Records from a data source:
------------
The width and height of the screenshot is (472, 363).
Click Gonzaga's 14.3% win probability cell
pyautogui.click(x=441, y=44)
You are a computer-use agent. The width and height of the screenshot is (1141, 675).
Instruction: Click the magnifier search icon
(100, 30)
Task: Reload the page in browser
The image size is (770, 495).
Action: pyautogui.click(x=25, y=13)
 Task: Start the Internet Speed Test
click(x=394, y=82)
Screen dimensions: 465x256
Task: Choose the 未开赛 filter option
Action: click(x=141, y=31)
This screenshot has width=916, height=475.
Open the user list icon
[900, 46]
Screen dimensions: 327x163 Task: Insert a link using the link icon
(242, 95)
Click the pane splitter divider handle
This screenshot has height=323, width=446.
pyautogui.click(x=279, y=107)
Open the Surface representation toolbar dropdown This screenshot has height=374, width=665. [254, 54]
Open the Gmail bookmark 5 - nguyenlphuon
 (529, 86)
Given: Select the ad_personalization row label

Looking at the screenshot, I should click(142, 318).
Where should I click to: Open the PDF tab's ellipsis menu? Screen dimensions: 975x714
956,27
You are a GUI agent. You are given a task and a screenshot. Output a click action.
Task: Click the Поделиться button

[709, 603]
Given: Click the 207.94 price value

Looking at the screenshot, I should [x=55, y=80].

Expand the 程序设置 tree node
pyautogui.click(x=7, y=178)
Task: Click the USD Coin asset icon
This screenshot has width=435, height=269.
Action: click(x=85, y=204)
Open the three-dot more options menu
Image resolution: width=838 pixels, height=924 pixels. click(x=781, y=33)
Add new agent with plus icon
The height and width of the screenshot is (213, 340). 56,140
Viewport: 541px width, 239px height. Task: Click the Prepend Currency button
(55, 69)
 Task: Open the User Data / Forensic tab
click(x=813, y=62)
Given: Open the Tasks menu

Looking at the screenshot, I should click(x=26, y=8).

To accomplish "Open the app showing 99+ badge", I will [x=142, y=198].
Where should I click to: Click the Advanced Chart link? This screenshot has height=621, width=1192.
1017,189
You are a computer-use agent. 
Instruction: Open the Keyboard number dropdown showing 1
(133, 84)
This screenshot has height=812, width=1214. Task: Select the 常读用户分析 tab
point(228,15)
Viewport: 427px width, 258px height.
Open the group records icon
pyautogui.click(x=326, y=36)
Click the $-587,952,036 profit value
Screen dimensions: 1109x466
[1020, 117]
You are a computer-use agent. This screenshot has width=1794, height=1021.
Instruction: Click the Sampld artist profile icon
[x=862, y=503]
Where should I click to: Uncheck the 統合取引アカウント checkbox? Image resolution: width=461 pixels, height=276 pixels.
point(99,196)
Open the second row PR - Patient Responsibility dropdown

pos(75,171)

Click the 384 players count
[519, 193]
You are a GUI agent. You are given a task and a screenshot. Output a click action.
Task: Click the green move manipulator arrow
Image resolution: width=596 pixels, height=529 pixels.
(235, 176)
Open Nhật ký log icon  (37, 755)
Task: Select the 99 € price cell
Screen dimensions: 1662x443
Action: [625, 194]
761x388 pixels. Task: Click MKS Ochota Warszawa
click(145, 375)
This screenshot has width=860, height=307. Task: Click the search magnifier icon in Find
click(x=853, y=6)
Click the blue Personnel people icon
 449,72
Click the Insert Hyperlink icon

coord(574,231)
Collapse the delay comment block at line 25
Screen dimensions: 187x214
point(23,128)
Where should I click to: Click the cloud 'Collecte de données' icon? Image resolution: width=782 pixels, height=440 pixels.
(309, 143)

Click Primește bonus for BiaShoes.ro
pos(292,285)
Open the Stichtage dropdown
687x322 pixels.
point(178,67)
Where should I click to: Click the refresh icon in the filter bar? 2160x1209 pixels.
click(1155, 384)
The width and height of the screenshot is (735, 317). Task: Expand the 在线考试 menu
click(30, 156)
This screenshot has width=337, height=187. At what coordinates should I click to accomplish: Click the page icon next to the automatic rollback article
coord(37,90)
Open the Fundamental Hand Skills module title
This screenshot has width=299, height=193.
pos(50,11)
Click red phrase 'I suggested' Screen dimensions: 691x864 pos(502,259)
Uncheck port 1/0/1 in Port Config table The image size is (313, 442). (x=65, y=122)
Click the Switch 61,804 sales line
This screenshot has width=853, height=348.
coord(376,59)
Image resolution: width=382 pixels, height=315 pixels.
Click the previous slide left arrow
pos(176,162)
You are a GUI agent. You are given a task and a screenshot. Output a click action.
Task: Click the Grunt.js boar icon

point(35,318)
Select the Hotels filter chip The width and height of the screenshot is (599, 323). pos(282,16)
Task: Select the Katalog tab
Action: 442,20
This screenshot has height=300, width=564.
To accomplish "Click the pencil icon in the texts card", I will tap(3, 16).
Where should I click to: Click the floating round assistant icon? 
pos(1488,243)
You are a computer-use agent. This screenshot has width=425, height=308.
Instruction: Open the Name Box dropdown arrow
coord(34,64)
------------
__To be done__
Rewrite the part of the records that opens with the line containing "Uncheck port 1/0/1" and runs through the end of the records, replacing "boar" with "hog" and changing nothing else.

__Answer for the task__
Uncheck port 1/0/1 in Port Config table The image size is (313, 442). (x=65, y=122)
Click the Switch 61,804 sales line
This screenshot has width=853, height=348.
coord(376,59)
Image resolution: width=382 pixels, height=315 pixels.
Click the previous slide left arrow
pos(176,162)
You are a GUI agent. You are given a task and a screenshot. Output a click action.
Task: Click the Grunt.js hog icon

point(35,318)
Select the Hotels filter chip The width and height of the screenshot is (599, 323). pos(282,16)
Task: Select the Katalog tab
Action: 442,20
This screenshot has height=300, width=564.
To accomplish "Click the pencil icon in the texts card", I will tap(3, 16).
Where should I click to: Click the floating round assistant icon? 
pos(1488,243)
You are a computer-use agent. This screenshot has width=425, height=308.
Instruction: Open the Name Box dropdown arrow
coord(34,64)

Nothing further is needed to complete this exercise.